軽量化の術を掛けたりしているのは、この『精霊石』なんだよ。
刀身――もっと言うと、人間が作ったものには『精霊』が宿らないんじゃないかって思ってる。
畑とか自然のはまた別だけど」
「え? でも……」
アルの言葉を聞いて、私は思い出す。
今まで色々な『精霊』を見てきたけれど、『精霊神』を含めてほとんど皆『精霊石』に宿っていた。
剣の精霊、盾の精霊、器物に宿る精霊。
そう呼んでいたけれど、それも究極的には付属している『精霊石』に宿っていたのかもしれない。
例外は、この城に宿る魔王城の守護精霊エルフィリーネと――
「リオン兄のエルーシュウィンはカレドナイトの塊だけどさ、多分『精霊』が作ったんだ。

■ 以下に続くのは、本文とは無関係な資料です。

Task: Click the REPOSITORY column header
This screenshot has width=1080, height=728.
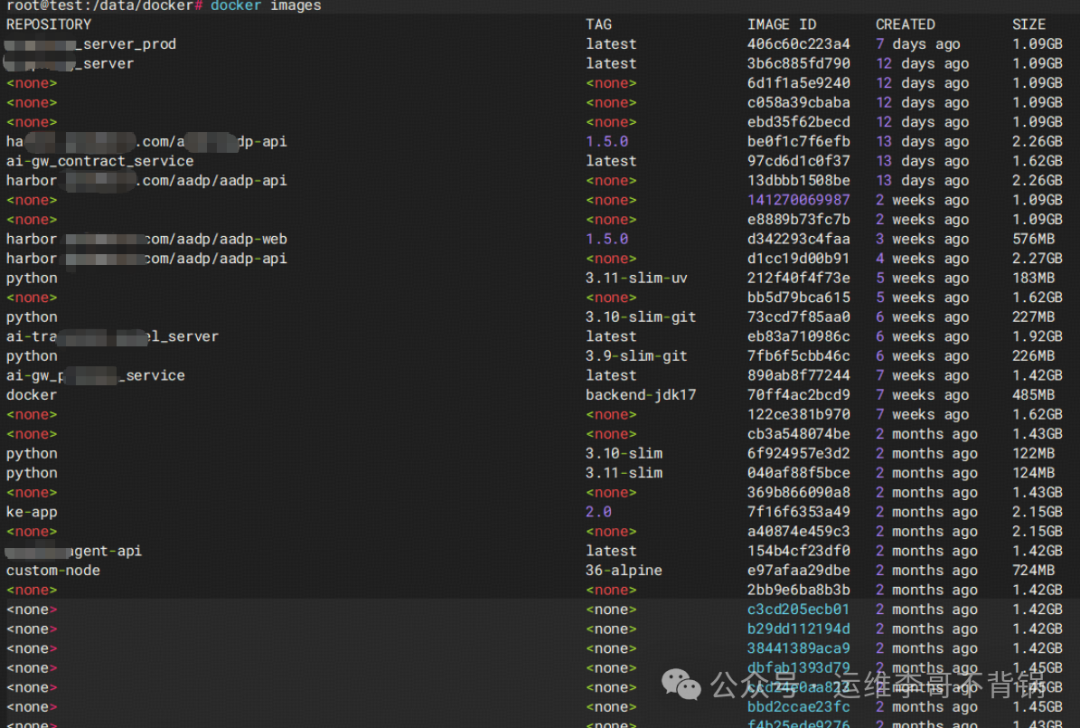Action: [47, 24]
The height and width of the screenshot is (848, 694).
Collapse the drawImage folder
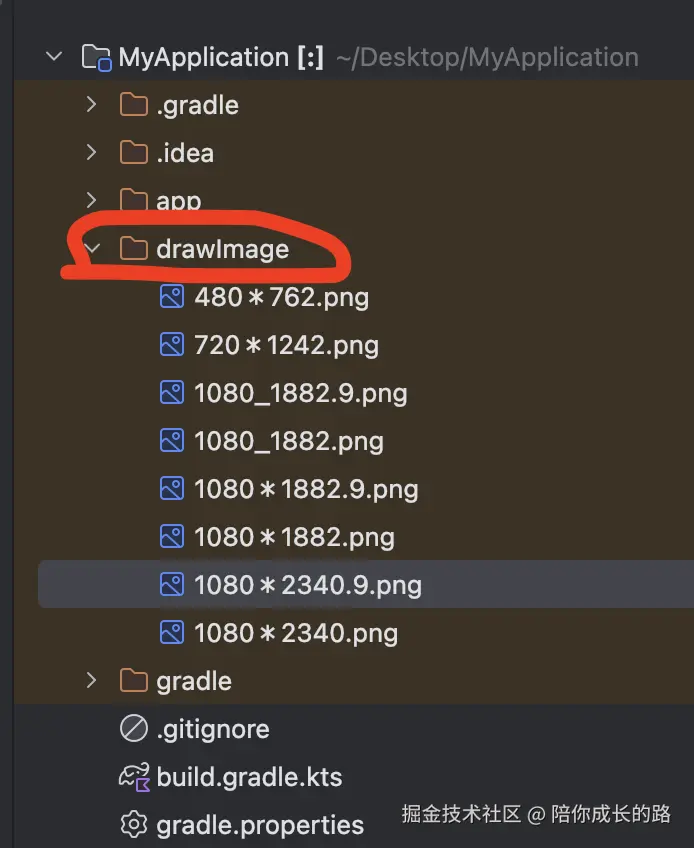[x=92, y=249]
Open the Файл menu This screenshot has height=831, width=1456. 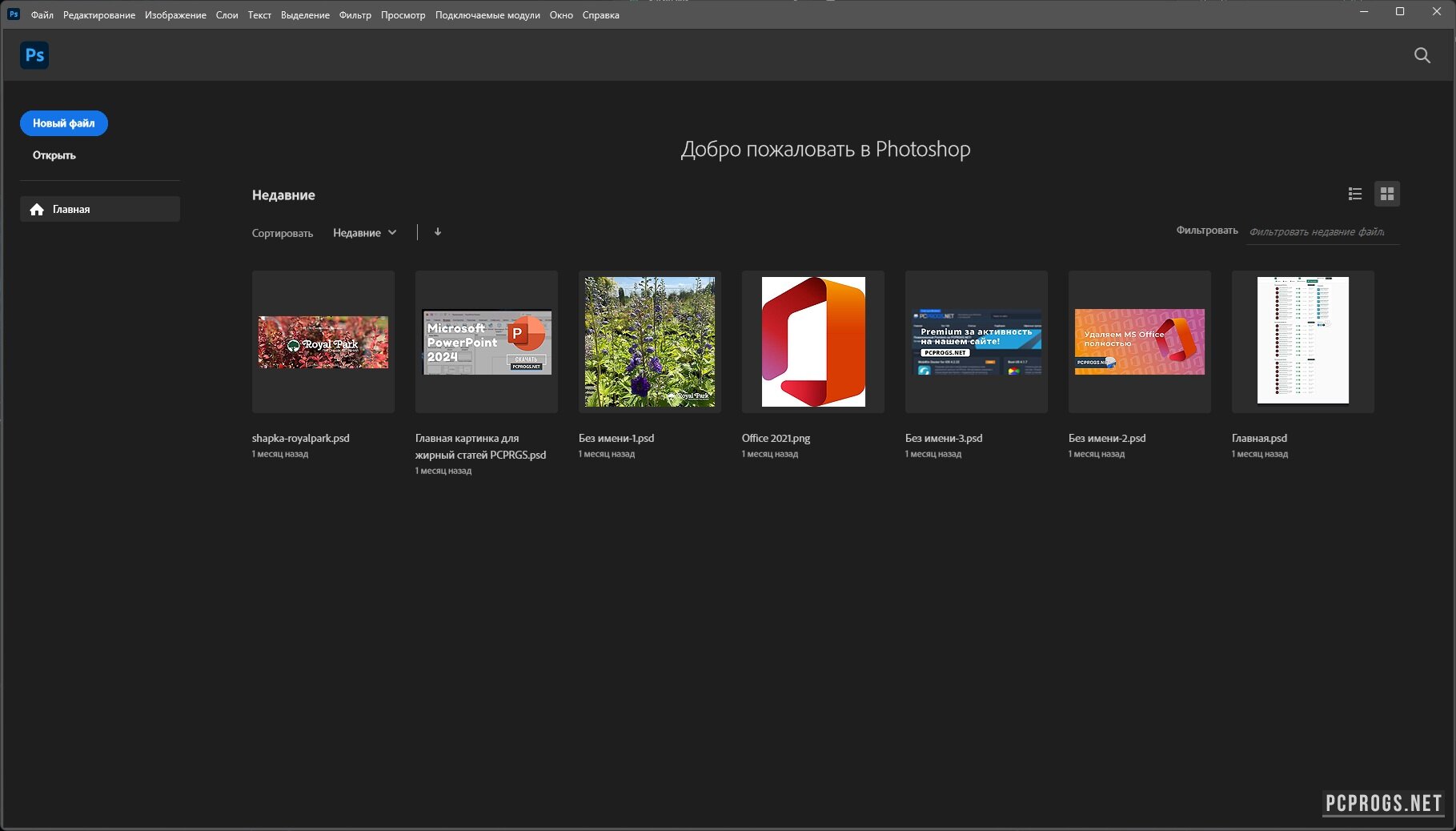pos(42,15)
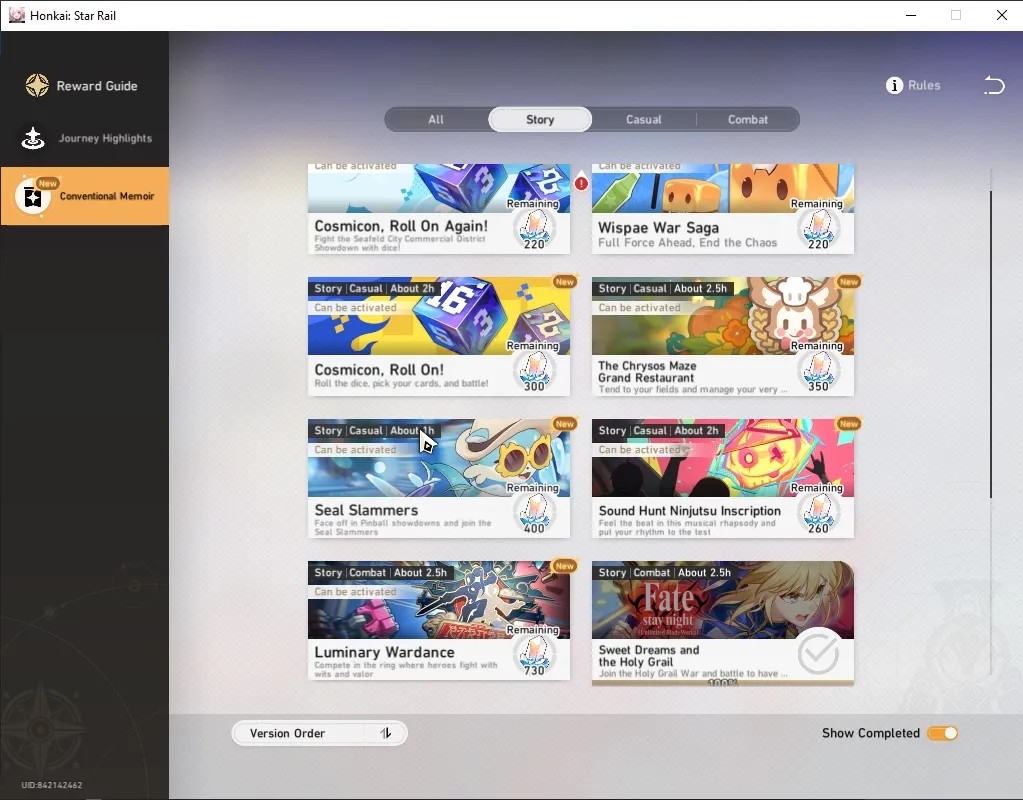1023x800 pixels.
Task: Click the Seal Slammers stellar jade reward icon
Action: (534, 514)
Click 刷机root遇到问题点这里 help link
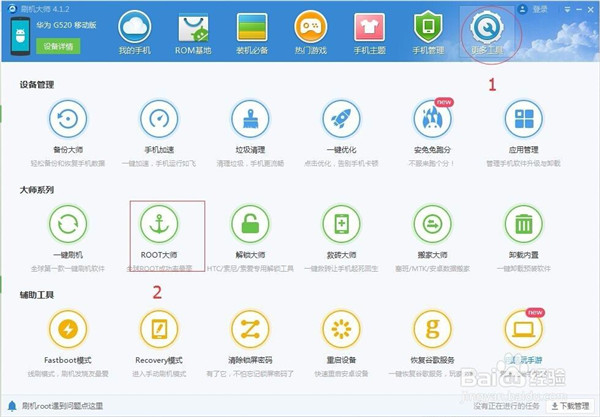Viewport: 600px width, 417px height. [56, 408]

そしてきっと『神』にはエルーシュウィンが通じなかった。
『精霊』は『精霊』を殺せない。
違うか? リオン兄」
「どうして、そう思う?」
リオンはどこか振り絞るような声で逆に問い掛ける。
そう言えば『神』に騙し討ちにあったという大聖都での戦いのことを、リオンから聞いたことはない。
明らかに言い辛そうなことだから、あえて聞かなかったのだけれど。
「だって、通じてたら。戦えてたら。
リオン兄が負けるわけねえから。
操られたとか、騙されたとかあったかもしれねえけど。
武器があって、それを持っていて、それでもリオン兄が負けるとしたら。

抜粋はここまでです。